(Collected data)
----

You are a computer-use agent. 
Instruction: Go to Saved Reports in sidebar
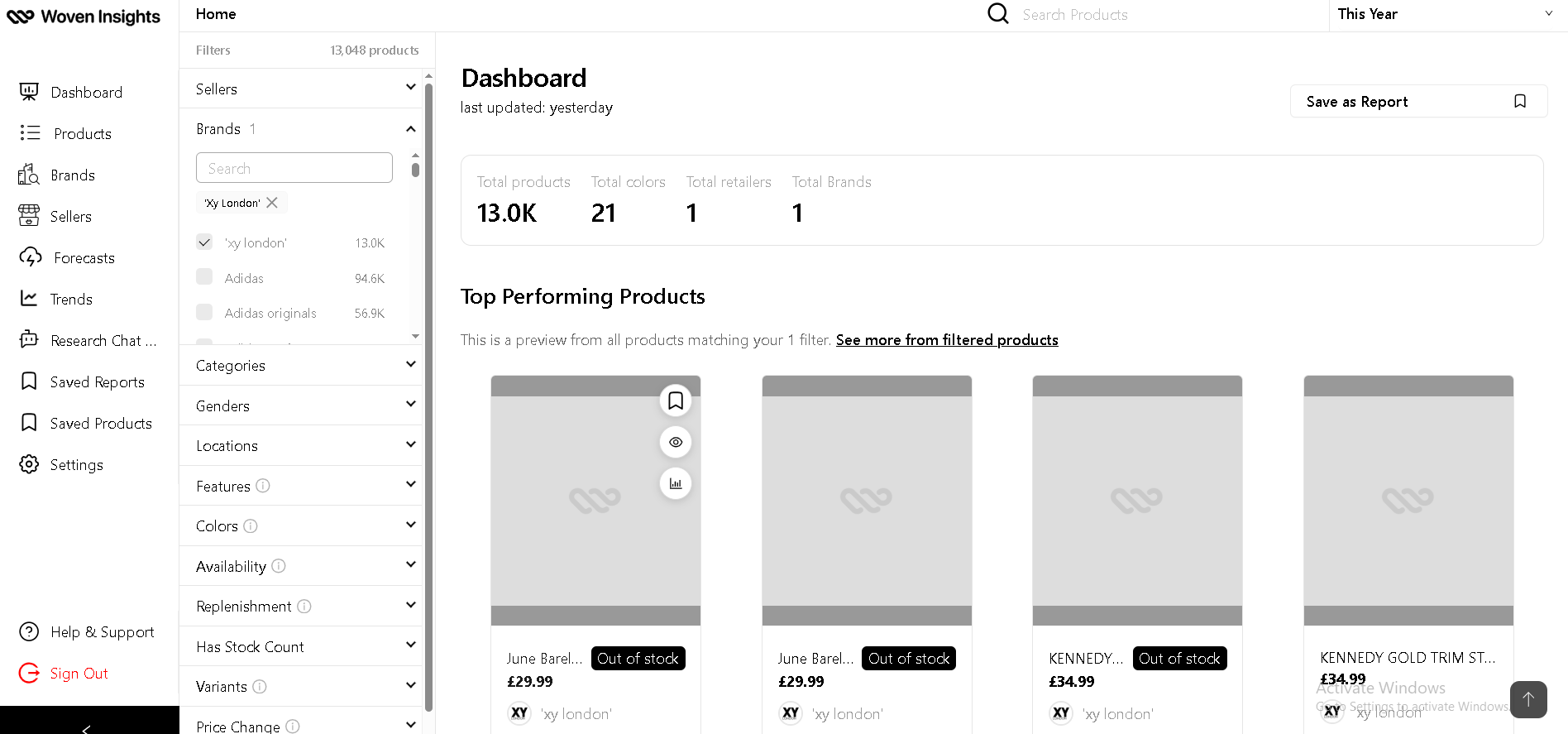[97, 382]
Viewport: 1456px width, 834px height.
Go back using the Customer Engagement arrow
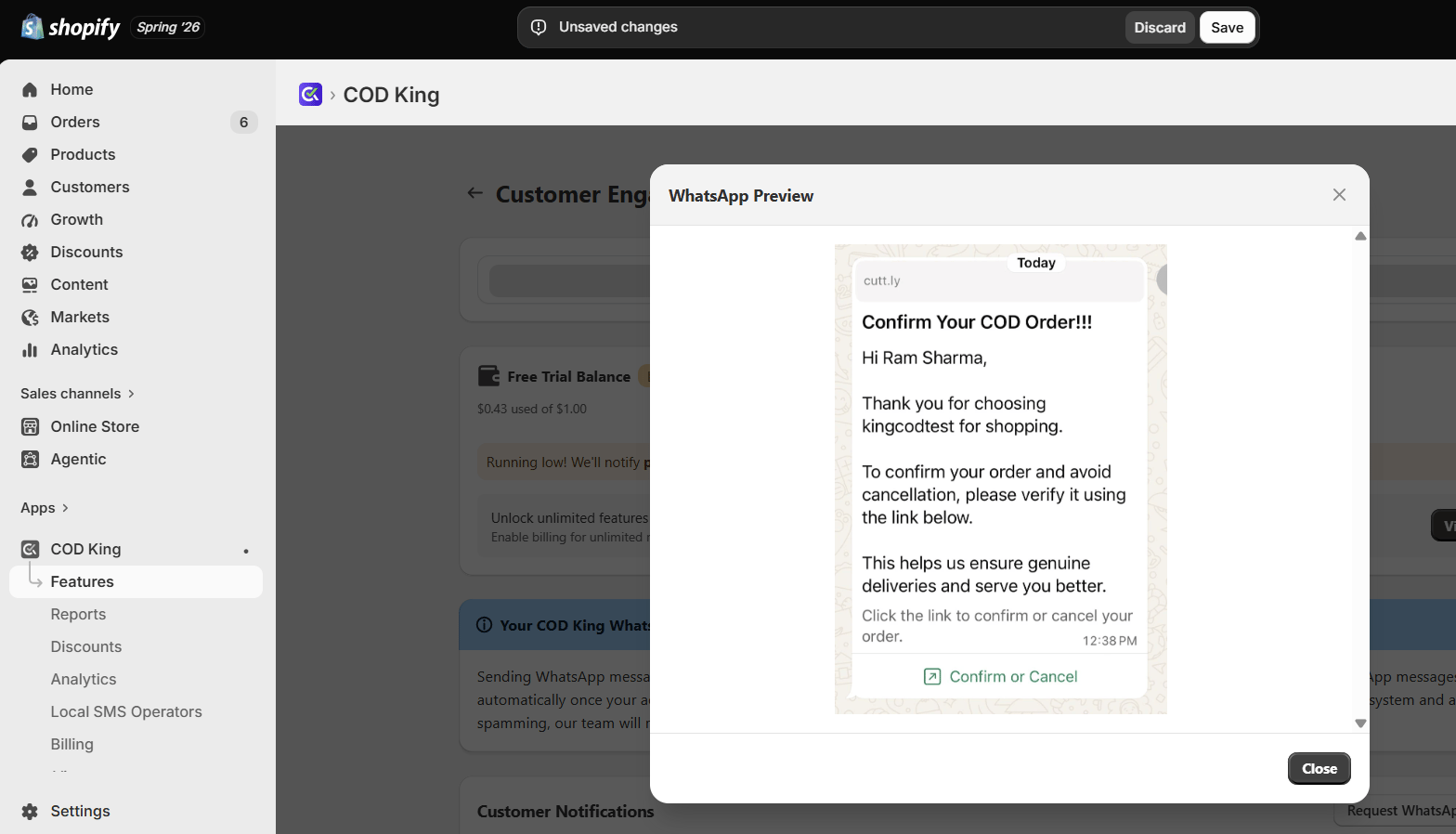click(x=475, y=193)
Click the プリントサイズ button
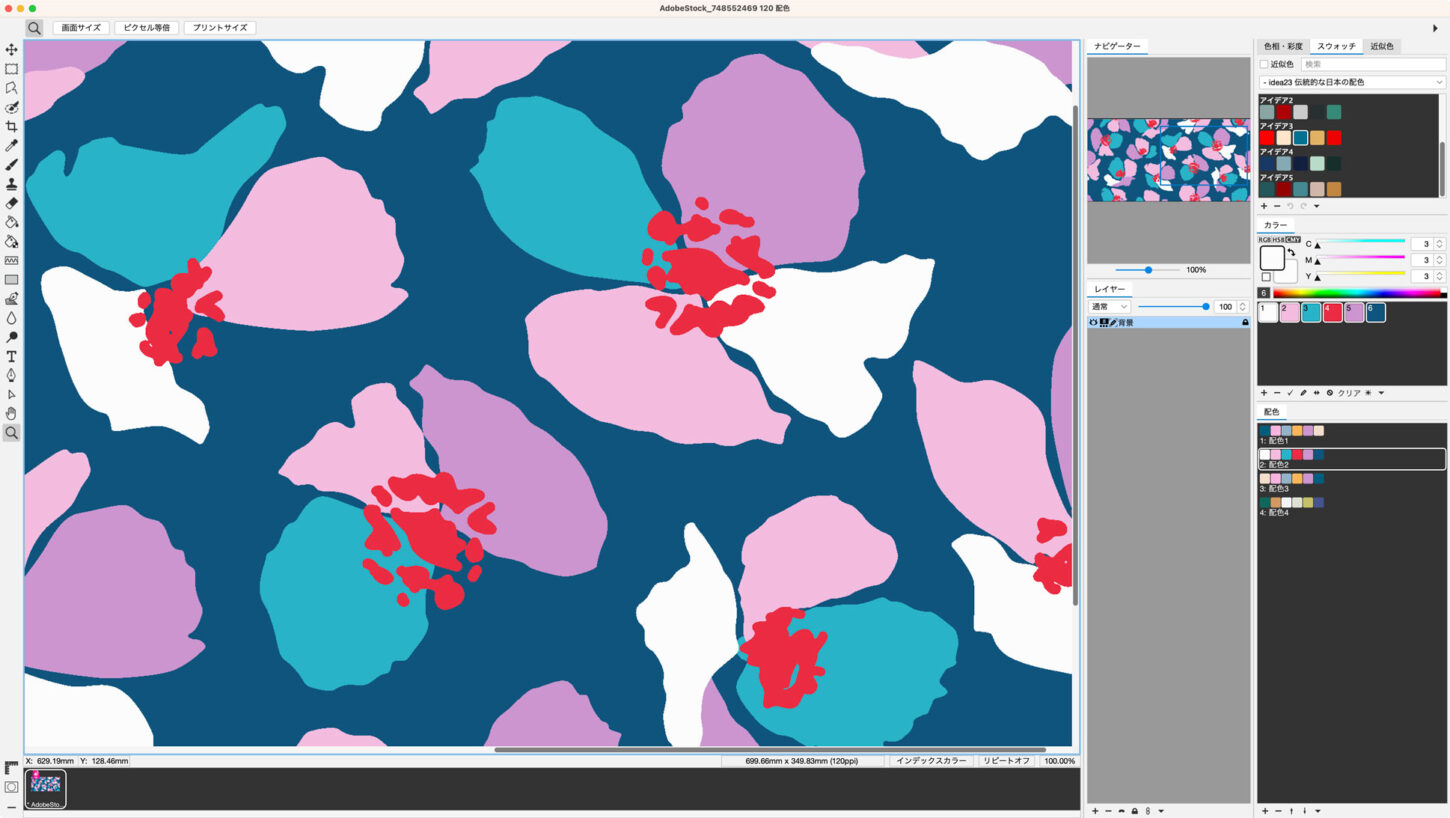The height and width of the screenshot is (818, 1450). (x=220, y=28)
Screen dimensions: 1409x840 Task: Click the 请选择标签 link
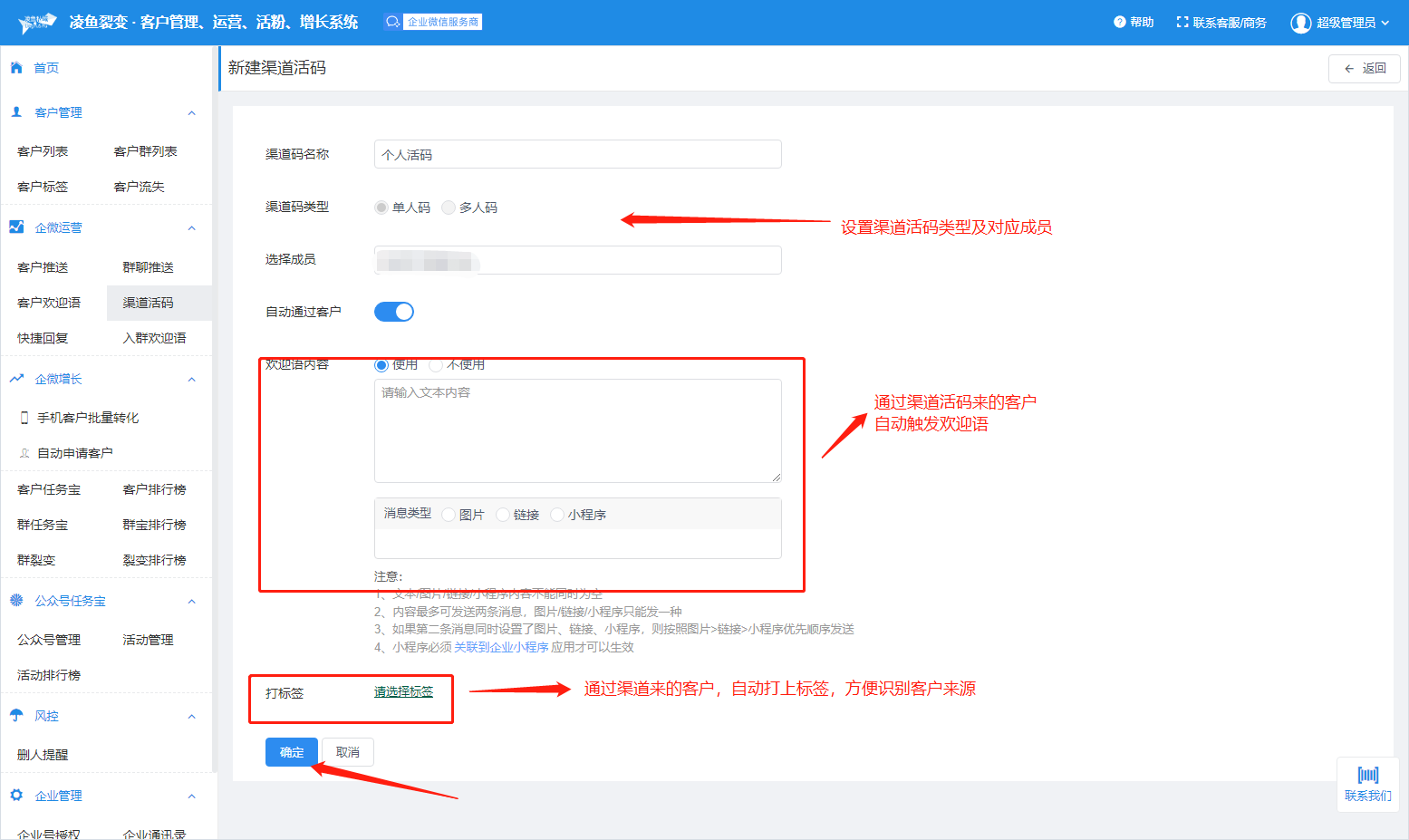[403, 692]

----

* _Task objective_
With no pictures included, write out the entries exactly.

* _Result below_
You are a computer-use agent. 
Instruction: Go to Saved Reports in sidebar
[97, 382]
Viewport: 1456px width, 834px height.
Go back using the Customer Engagement arrow
click(x=475, y=193)
Click the プリントサイズ button
The height and width of the screenshot is (818, 1450). (x=220, y=28)
Screen dimensions: 1409x840 Task: Click the 请选择标签 link
[403, 692]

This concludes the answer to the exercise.